How to show that if $\ f$ is a one-way function, then it is an uninvertible function.

I know that if $\ f(a,b) = a\land b$, and let $x$ be an output of $\ f$. So there cannot be unique values of $a,b$ such that this is invertible. So basically this is uninvertible. I am not getting the connection between PPT algorithm and uninvertible function.

Answer 1

Your $f$ is not uninvertible in your definition. If $f(a,b) = 0$ just output $x' = (0,0)$ and if $f(a,b) = 1$ output $x'=(1,1)$. This is a very efficient algorithm that outputs an $x'$ such that $f(a,b) = f(x')$.

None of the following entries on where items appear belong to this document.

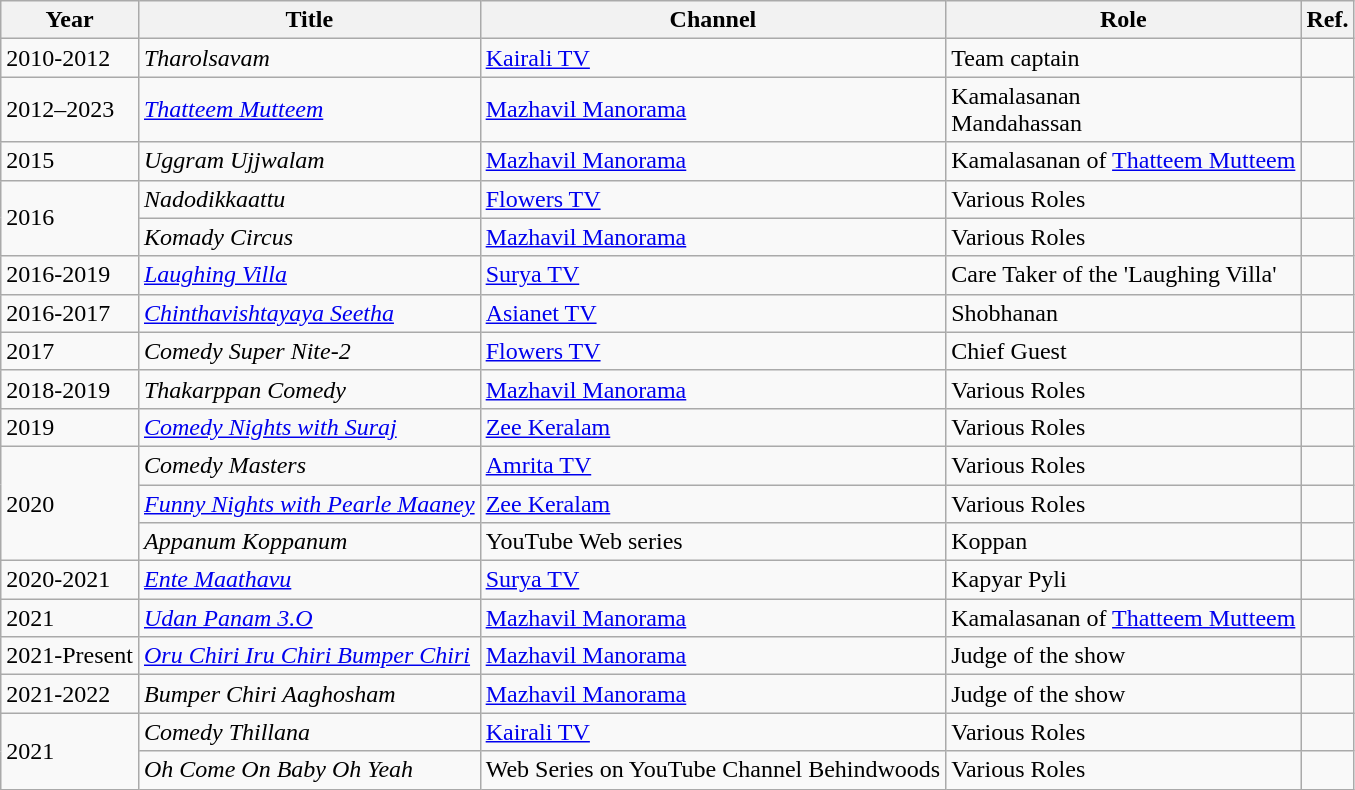
Nadodikkaattu (309, 199)
2021-Present (70, 656)
Chinthavishtayaya Seetha (309, 313)
Thatteem Mutteem (309, 110)
Ref. (1328, 20)
KamalasananMandahassan (1124, 110)
Comedy Masters (309, 465)
2021-2022 (70, 694)
Laughing Villa (309, 275)
Chief Guest (1124, 351)
2015 (70, 161)
2016-2019 (70, 275)
Shobhanan (1124, 313)
Ente Maathavu (309, 580)
YouTube Web series (713, 542)
Comedy Super Nite-2 (309, 351)
Channel (713, 20)
2016 (70, 218)
Appanum Koppanum (309, 542)
Web Series on YouTube Channel Behindwoods (713, 770)
Title (309, 20)
2020 (70, 503)
2019 (70, 427)
2018-2019 (70, 389)
Team captain (1124, 58)
Oh Come On Baby Oh Yeah (309, 770)
Bumper Chiri Aaghosham (309, 694)
Udan Panam 3.O (309, 618)
2020-2021 (70, 580)
Year (70, 20)
Koppan (1124, 542)
Comedy Nights with Suraj (309, 427)
2010-2012 (70, 58)
Thakarppan Comedy (309, 389)
Uggram Ujjwalam (309, 161)
2017 (70, 351)
Role (1124, 20)
Amrita TV (713, 465)
Tharolsavam (309, 58)
Komady Circus (309, 237)
Oru Chiri Iru Chiri Bumper Chiri (309, 656)
Kapyar Pyli (1124, 580)
2012–2023 (70, 110)
Funny Nights with Pearle Maaney (309, 503)
Care Taker of the 'Laughing Villa' (1124, 275)
Comedy Thillana (309, 732)
Asianet TV (713, 313)
2016-2017 (70, 313)
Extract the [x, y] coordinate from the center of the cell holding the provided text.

The point is that there is a notion in maths of an invertible function, in general: this means that for any image of $f$ there is a unique point that maps to it. A one-way function is such a function, with the extra addition, that you cannot efficiently compute this unique preimage. Your $f(a,b) = a \land b$ is also not one-way, because there are 3 pairs that map to $0$.

$f$ being not uninvertible does not imply it's invertible in this sense.

Concretely: cryptographers hope/assume that a cryptographic hash function is uninvertible (this is why we store hashes of passwords). Also, that RSA is one-way: an encryption has a unique decryption, but it's not efficiently computable without the private key (a so-called trapdoor).

That a one-way function is uninvertible is clear from the definitions (write down your definition of one-way function: it should be immediate; if not, edit your question adding that definition).